* **Information given**
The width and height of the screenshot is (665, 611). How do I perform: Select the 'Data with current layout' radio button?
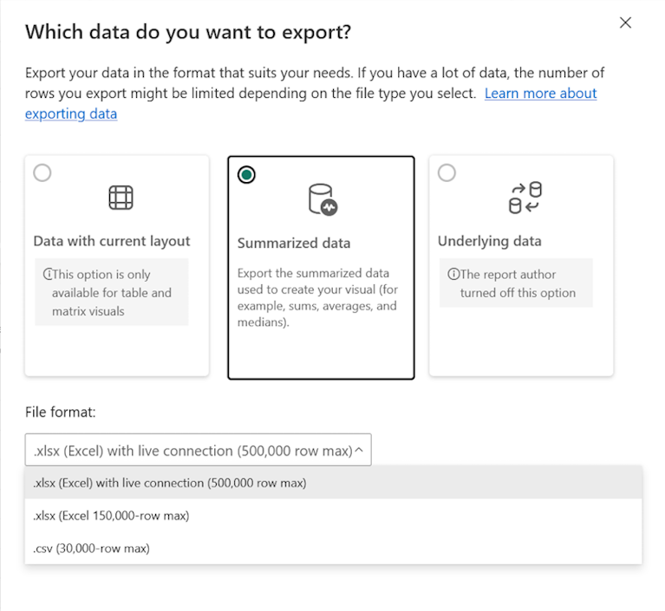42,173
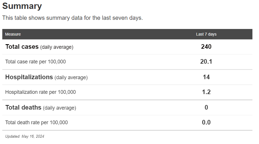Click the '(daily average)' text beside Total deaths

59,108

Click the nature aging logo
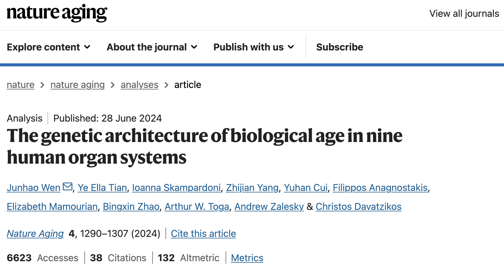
* * *
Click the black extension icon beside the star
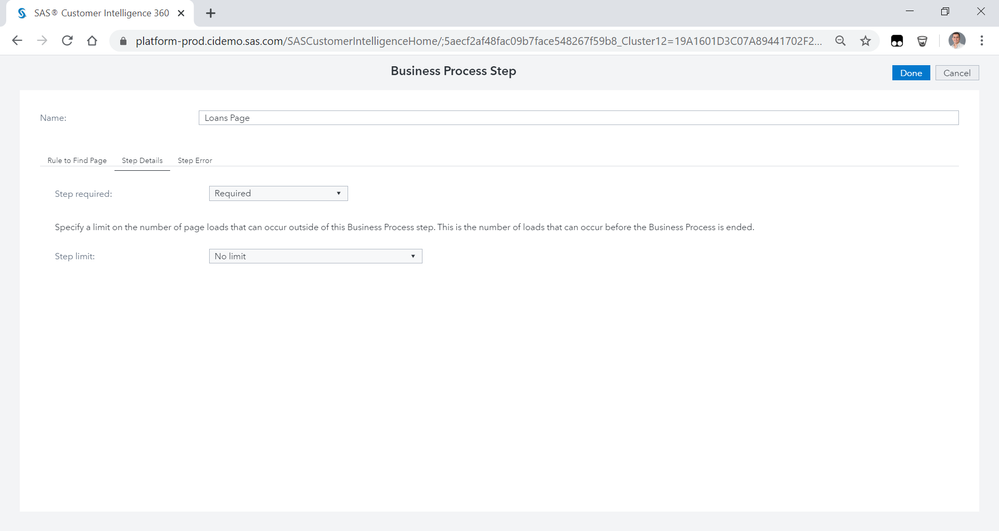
--
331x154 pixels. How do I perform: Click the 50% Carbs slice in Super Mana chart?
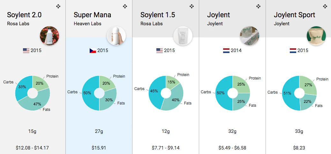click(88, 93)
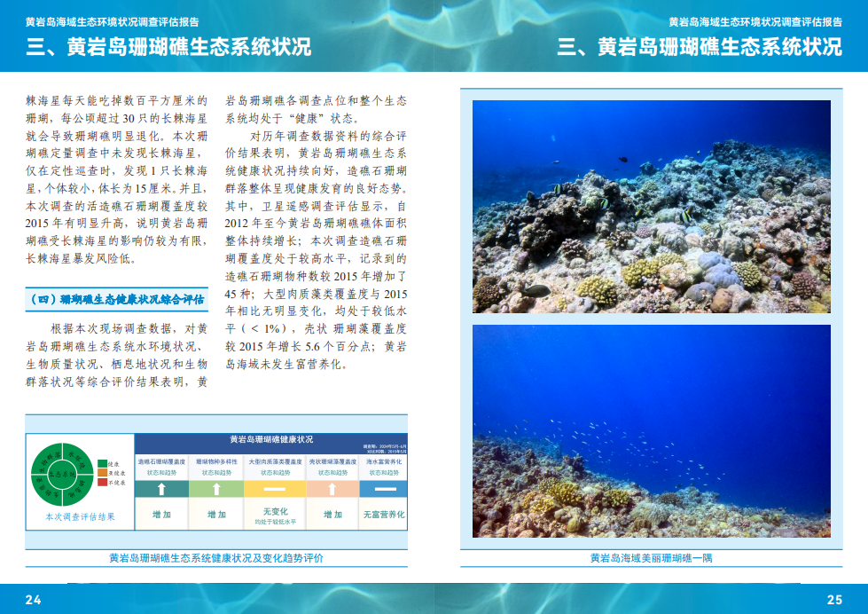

* **Stated goal**
Write out again everything in the material above, from the line containing "331x154 pixels. How" down to the line containing "click(88, 93)", both included. Leave the pictures out.

* **Worked solution**
331x154 pixels. How do I perform: Click the 50% Carbs slice in Super Mana chart?
click(88, 93)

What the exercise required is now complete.